━━━━━ Text
Politökonomin Prof. Dr. Maja Göpel

„Wenn die Umgangsform entgleist, hilft nur noch die Meta-Ebene“

Interview mit Maja Göpel

Seit über 25 Jahren arbeitet Prof. Dr. Maja Göpel an der Schnittstelle von Wissenschaft, Politik und Gesellschaft – als Politökonomin, Expertin für Transformation und als Nachhaltigkeitswissenschaftlerin. Für ihre Arbeit wurde sie vielfach ausgezeichnet, zuletzt mit der Science Communication-Medaille und dem Theodor Heuss Preis. Unser Interview mit einer wahren Nachhaltigkeits-Ikone.

Politökonomin Prof. Dr. Maja Göpel
Politökonomin und Transformationsforscherin Prof. Dr. Maja Göpel

Frau Göpel, eine Ihrer schönsten Zuschreibungen ist „Mutmacherin“ – wer oder was macht Ihnen Mut?

Der Blick zu Menschen, die sich mit Begeisterung und stoischer Persistenz für gewaltfreies Miteinander, Chancengerechtigkeit und respektvollen Umgang mit Tier und Natur einsetzen.
━━━━━━━━━━
━━━━━ Datensätze
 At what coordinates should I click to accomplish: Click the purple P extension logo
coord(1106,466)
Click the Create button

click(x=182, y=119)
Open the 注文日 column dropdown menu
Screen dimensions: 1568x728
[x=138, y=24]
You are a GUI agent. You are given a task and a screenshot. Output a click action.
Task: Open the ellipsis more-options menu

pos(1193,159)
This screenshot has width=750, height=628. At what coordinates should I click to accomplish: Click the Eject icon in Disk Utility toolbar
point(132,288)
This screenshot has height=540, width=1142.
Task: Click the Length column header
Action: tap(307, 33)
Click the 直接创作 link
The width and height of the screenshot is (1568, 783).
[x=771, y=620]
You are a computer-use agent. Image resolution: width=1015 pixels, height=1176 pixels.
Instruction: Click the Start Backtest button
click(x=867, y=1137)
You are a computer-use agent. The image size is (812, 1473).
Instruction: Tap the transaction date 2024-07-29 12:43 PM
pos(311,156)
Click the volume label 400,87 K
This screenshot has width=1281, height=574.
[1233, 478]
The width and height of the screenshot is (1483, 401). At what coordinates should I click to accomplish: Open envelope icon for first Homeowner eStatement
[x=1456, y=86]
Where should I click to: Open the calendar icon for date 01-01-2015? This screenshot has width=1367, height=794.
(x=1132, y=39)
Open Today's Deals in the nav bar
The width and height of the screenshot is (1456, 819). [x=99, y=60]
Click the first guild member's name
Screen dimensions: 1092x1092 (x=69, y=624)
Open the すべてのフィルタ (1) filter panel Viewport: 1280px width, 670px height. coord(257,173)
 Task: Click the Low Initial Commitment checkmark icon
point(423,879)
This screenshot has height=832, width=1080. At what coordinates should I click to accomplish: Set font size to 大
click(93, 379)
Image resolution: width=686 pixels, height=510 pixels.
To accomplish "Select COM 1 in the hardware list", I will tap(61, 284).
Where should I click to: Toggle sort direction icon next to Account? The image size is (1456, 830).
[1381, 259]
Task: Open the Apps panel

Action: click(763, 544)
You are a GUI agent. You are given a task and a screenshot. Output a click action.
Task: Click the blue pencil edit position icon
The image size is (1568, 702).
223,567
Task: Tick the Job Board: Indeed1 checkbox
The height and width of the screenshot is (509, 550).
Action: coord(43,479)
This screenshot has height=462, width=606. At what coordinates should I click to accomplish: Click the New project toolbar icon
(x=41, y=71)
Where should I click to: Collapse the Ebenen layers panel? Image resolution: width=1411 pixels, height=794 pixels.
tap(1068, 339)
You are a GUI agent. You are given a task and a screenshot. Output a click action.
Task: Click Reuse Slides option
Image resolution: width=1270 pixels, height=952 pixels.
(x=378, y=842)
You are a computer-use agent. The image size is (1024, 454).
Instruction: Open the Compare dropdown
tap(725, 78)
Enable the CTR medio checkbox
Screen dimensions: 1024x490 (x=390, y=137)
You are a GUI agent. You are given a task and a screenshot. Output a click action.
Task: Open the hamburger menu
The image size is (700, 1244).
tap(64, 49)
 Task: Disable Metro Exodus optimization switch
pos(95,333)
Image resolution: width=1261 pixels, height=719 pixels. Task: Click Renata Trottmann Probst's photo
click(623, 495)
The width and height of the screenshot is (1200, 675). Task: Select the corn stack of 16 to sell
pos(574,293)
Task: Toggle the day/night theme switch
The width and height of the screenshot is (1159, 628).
━━━━━━━━━━
▶ **Zu bearbeitende Aufgaben**
A) Entnehmen Sie dem Interview wortgetreu die Passage von „Seit über 25“ bis einschließlich „und Natur einsetzen.“.
B) Übertragen Sie unverändert ausschließlich die Zeilen der Datensätze ab der Zeile mit „Task: Open the Apps panel“ bis einschließlich der letzten Zeile der Datensätze.
Das Interview und die Datensätze sind voneinander unabhängiges Material.

▶ **Antworten**
A)
Seit über 25 Jahren arbeitet Prof. Dr. Maja Göpel an der Schnittstelle von Wissenschaft, Politik und Gesellschaft – als Politökonomin, Expertin für Transformation und als Nachhaltigkeitswissenschaftlerin. Für ihre Arbeit wurde sie vielfach ausgezeichnet, zuletzt mit der Science Communication-Medaille und dem Theodor Heuss Preis. Unser Interview mit einer wahren Nachhaltigkeits-Ikone.

Politökonomin Prof. Dr. Maja Göpel
Politökonomin und Transformationsforscherin Prof. Dr. Maja Göpel

Frau Göpel, eine Ihrer schönsten Zuschreibungen ist „Mutmacherin“ – wer oder was macht Ihnen Mut?

Der Blick zu Menschen, die sich mit Begeisterung und stoischer Persistenz für gewaltfreies Miteinander, Chancengerechtigkeit und respektvollen Umgang mit Tier und Natur einsetzen.

B)
Task: Open the Apps panel

Action: click(763, 544)
You are a GUI agent. You are given a task and a screenshot. Output a click action.
Task: Click the blue pencil edit position icon
The image size is (1568, 702).
223,567
Task: Tick the Job Board: Indeed1 checkbox
The height and width of the screenshot is (509, 550).
Action: coord(43,479)
This screenshot has height=462, width=606. At what coordinates should I click to accomplish: Click the New project toolbar icon
(x=41, y=71)
Where should I click to: Collapse the Ebenen layers panel? Image resolution: width=1411 pixels, height=794 pixels.
tap(1068, 339)
You are a GUI agent. You are given a task and a screenshot. Output a click action.
Task: Click Reuse Slides option
Image resolution: width=1270 pixels, height=952 pixels.
(x=378, y=842)
You are a computer-use agent. The image size is (1024, 454).
Instruction: Open the Compare dropdown
tap(725, 78)
Enable the CTR medio checkbox
Screen dimensions: 1024x490 (x=390, y=137)
You are a GUI agent. You are given a task and a screenshot. Output a click action.
Task: Open the hamburger menu
The image size is (700, 1244).
tap(64, 49)
 Task: Disable Metro Exodus optimization switch
pos(95,333)
Image resolution: width=1261 pixels, height=719 pixels. Task: Click Renata Trottmann Probst's photo
click(623, 495)
The width and height of the screenshot is (1200, 675). Task: Select the corn stack of 16 to sell
pos(574,293)
Task: Toggle the day/night theme switch
The width and height of the screenshot is (1159, 628).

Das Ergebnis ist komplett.